I like Betty from your list!


----------



## dogtastic (Jun 12, 2011)

Ha ha, Miss Bossy Knickers looks like she's having a lovely muddy time  Can't help with names as we are totally stuck too and can't all agree on a girls name ... however, we've got boy's names coming out of our ears, enough to have a whole herd of cockapoos!


----------



## Dylansmum (Oct 29, 2010)

Wait until you pick her up and see what seems most natural to call her - though with the state of those paws, Dusty seems to fit quite well


----------



## flounder_1 (May 12, 2011)

I have a white pup and everyone comments on how hard it is to keep a white dog clean. I reply with " well she's no dirtier than a black dog - it's just I can see the dirt so I know it's there and can clean her before it goes all over my sofa"


----------



## Mrs Stevo (May 2, 2011)

She looks like a girl that knows how to have fun! Betty suits her - Betty bossy knickers :laugh:


----------



## jaimia (May 19, 2011)

i like Flossy but then i would , my little beauty is called Flossy x


----------



## colpa110 (Jul 5, 2011)

flounder_1 said:


> I have a white pup and everyone comments on how hard it is to keep a white dog clean. I reply with " well she's no dirtier than a black dog - it's just I can see the dirt so I know it's there and can clean her before it goes all over my sofa"


I quite agree.. better to be able to see it and clean it up before it hits the sofa
( which incidentally is white!!)


----------



## colpa110 (Jul 5, 2011)

dogtastic said:


> Ha ha, Miss Bossy Knickers looks like she's having a lovely muddy time  Can't help with names as we are totally stuck too and can't all agree on a girls name ... however, we've got boy's names coming out of our ears, enough to have a whole herd of cockapoos!

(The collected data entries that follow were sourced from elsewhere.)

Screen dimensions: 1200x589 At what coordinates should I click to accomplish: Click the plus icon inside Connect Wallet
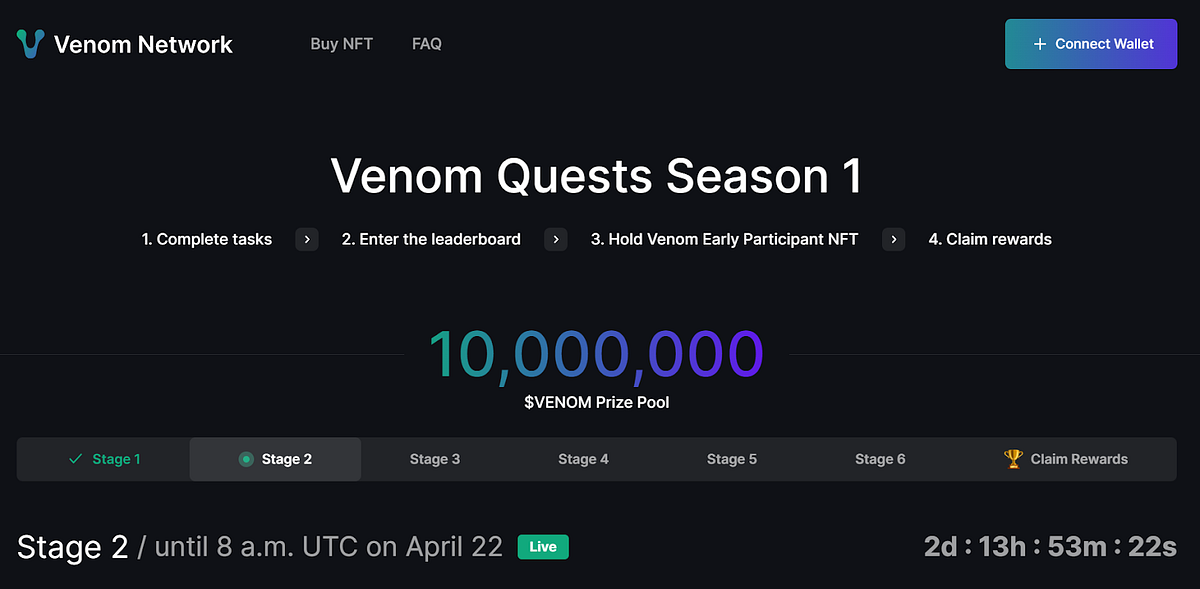(1040, 43)
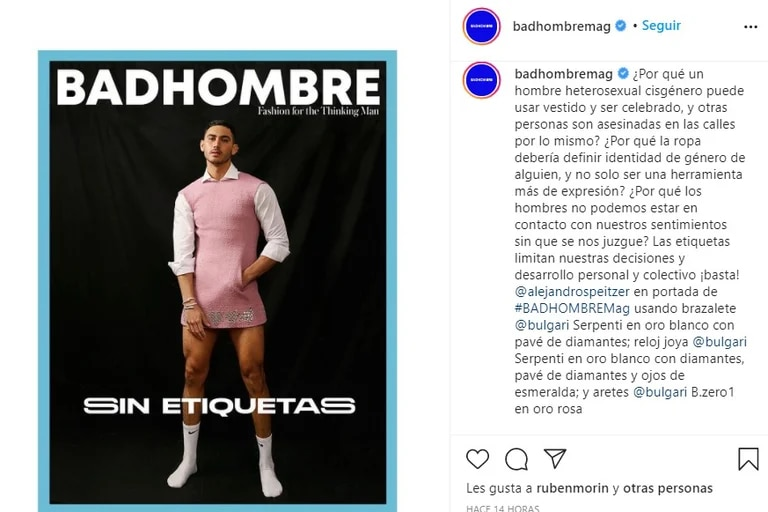Click the verified badge in the header
Viewport: 768px width, 512px height.
[621, 25]
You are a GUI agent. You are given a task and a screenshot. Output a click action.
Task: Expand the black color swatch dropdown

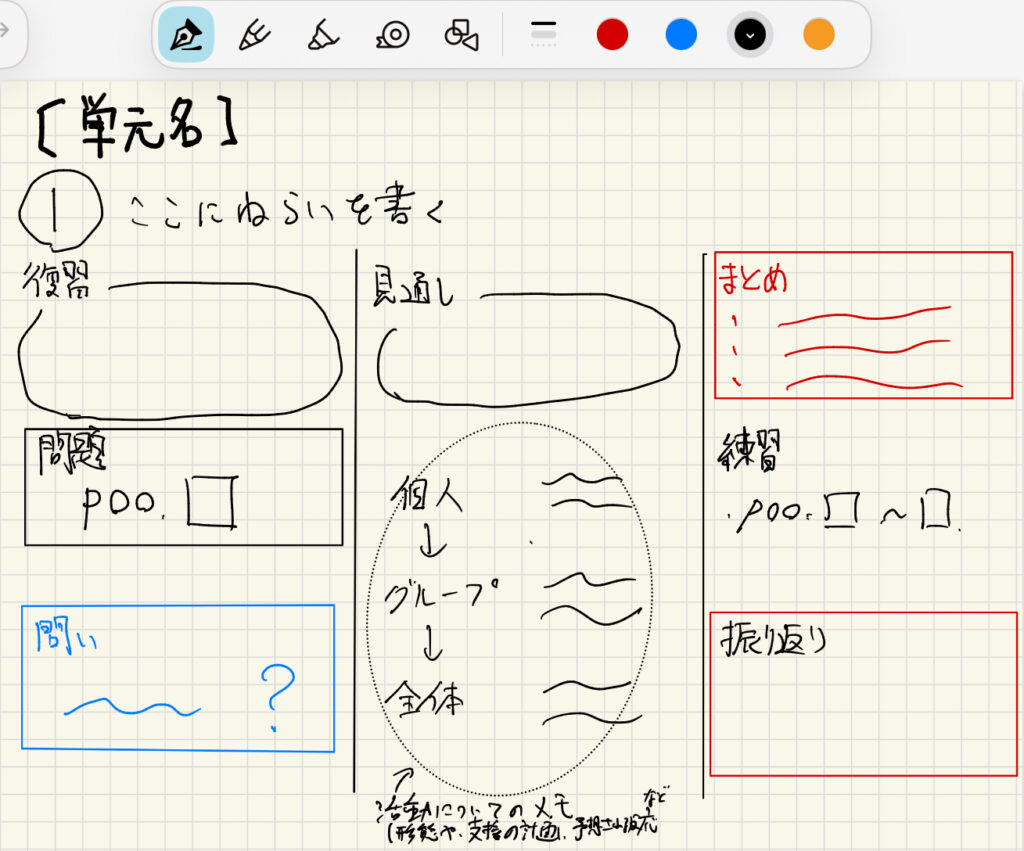pyautogui.click(x=750, y=35)
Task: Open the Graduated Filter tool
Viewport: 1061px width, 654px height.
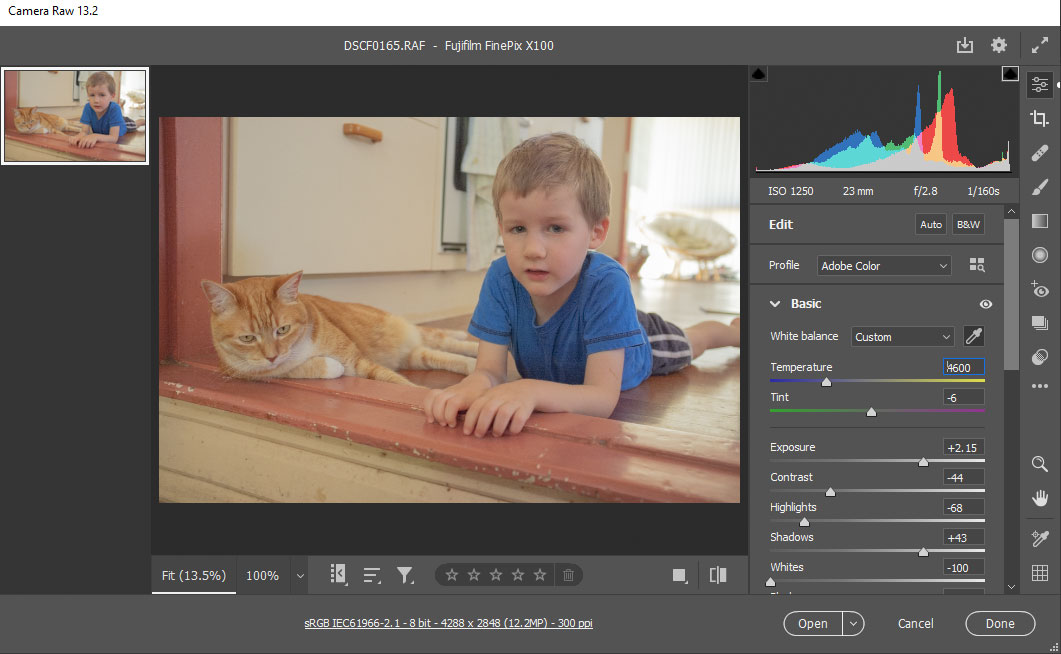Action: click(x=1039, y=221)
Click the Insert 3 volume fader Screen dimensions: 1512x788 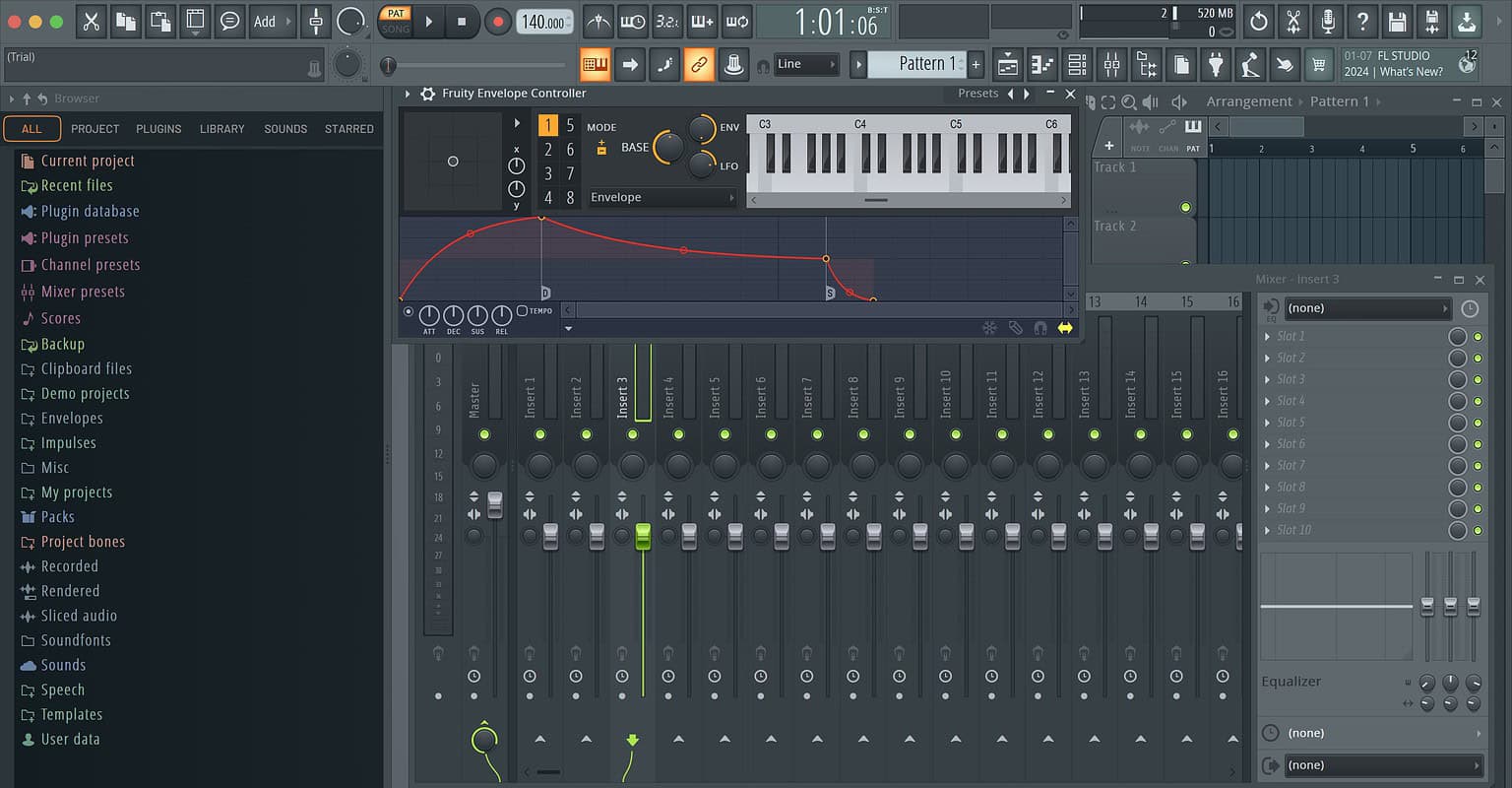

Funny how we have the same problem.. tons of boy names. Even considered giving her a boy name out of desperation.


----------



## jaimia (May 19, 2011)

lol it sounds like your be doing a lot of cleaning, i have wooden floors and it seems that the mop is never out my hand x


----------



## colpa110 (Jul 5, 2011)

thanks everyone for your suggestions..will bear them all in mind. Any other suggestions welcome Time is running out!!


----------



## ali-s.j. (Jun 6, 2011)

Having the same name problems - I should have just told the rest of the family what she'll be called and done with it!


----------



## francesjl (Mar 24, 2011)

She looks like a Biscuit or Cookie - good enough to eat !


----------



## wilfiboy (Sep 18, 2010)

Its so hard, we had a few of those names I like Dolly..... Polly.Eedie,Kitty (!!), Elsie.Hettie,Hatty,Nettie.... erm x


----------



## Rachel 163 (Jul 6, 2011)

*No name*

I havnt even got my pup yet and hes already got a name lol
Cant beat the good old fashioned names for a dog .
Think I would have violet if I were having a girl.


----------



## colpa110 (Jul 5, 2011)

wilfiboy said:


> Its so hard, we had a few of those names I like Dolly..... Polly.Eedie,Kitty (!!), Elsie.Hettie,Hatty,Nettie.... erm x


Hi Karen, seems we have similar taste in names. I like all of these but it is just deciding on the final one!! She looks curly for her age compared to some I have seen - perhaps she will just known as my little curly wurly


----------



## wilfiboy (Sep 18, 2010)

Ah little baby ...we had a really long list when we got Mable but no one could agree so we each picked one and then pulled one out of the hat Pearl won ..... but democracy did nt and so the kids settled on Mable that hadnt even made its way from the list to the hat  Cant bring to mind any names that have curly connotations x


----------



## Ali79 (Mar 30, 2011)

What about Winnie!!!! Winnie the Poo (Pooh)! I know it is terrible but it is late and I have had a glass or two of vino


----------



## wilfiboy (Sep 18, 2010)

Ali79 said:


> What about Winnie!!!! Winnie the Poo (Pooh)! I know it is terrible but it is late and I have had a glass or two of vino


Oh I like that ... but I bet they dont read this before they go and then possbly name her x


----------



## Ali79 (Mar 30, 2011)

wilfiboy said:


> Oh I like that ... but I bet they dont read this before they go and then possbly name her x


Thanks Karen - the name just made me smile so thought I would post it


----------